===== RECORDS FOR THIS TASK

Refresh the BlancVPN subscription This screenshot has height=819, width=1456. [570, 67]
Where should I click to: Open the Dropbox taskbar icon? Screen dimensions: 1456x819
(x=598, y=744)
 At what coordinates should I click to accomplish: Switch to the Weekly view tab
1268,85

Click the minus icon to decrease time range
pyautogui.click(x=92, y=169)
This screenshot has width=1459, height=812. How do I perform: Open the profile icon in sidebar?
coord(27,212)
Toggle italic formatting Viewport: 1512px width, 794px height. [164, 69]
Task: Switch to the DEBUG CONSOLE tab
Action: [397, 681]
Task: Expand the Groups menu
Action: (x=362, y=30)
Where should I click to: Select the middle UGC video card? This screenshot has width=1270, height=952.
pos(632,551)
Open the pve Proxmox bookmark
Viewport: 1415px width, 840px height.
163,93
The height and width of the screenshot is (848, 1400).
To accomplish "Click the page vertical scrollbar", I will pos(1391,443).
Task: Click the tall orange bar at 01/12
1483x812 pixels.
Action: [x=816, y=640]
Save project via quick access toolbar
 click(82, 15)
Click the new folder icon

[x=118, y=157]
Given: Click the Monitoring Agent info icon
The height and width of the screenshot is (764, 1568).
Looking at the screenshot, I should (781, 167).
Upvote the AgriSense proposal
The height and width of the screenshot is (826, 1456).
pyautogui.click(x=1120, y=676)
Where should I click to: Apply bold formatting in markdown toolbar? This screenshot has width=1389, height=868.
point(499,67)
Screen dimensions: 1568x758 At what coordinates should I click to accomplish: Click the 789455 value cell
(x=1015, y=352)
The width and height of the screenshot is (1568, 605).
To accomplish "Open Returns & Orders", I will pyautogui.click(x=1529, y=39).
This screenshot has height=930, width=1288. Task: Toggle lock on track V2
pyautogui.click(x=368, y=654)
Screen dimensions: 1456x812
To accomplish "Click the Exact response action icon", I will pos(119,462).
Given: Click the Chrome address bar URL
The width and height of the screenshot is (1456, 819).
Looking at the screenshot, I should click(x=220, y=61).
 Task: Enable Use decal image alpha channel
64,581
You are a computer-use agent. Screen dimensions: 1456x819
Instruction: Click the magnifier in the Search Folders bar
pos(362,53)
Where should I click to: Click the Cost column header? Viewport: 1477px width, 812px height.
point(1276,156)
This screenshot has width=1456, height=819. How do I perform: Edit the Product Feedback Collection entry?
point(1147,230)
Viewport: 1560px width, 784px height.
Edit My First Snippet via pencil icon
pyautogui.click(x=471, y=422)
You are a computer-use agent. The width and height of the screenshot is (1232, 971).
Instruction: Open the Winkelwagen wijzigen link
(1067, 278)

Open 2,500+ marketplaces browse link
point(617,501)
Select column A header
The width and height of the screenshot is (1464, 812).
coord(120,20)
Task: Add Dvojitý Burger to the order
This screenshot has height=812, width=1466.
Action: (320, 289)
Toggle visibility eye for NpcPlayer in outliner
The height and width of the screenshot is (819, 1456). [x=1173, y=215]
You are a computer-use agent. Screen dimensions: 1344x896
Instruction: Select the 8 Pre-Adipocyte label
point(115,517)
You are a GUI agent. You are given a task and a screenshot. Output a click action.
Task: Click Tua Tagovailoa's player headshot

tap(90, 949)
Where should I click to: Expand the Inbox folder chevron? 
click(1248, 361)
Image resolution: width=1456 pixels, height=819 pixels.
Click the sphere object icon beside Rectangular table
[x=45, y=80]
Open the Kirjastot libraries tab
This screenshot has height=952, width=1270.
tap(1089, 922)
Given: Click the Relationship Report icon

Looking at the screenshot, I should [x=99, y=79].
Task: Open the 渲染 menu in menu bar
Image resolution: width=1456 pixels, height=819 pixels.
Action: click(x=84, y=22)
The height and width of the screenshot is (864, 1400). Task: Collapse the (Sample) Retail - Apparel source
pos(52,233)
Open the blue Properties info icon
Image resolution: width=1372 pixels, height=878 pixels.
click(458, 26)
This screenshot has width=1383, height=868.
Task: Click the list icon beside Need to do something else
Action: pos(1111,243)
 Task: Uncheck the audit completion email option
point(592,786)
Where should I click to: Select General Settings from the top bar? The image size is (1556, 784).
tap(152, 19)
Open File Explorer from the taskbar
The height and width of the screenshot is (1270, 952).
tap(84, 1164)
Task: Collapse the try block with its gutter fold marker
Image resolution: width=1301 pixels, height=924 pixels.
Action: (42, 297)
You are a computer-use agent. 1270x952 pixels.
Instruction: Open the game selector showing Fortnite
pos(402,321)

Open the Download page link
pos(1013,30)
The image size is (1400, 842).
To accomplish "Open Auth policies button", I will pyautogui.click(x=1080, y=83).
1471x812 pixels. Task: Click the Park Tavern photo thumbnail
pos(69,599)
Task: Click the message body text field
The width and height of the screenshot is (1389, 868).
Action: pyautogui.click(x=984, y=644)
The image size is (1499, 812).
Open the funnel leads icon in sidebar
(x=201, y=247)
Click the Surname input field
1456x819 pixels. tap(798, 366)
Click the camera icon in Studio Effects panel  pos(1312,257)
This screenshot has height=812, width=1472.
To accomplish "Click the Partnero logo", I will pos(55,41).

==========

• [PROBLEM TO WORK ON]
Tally the lines in the records that hold the word "computer", and state only the resulting number.

• [OUTPUT OF THE TASK]
4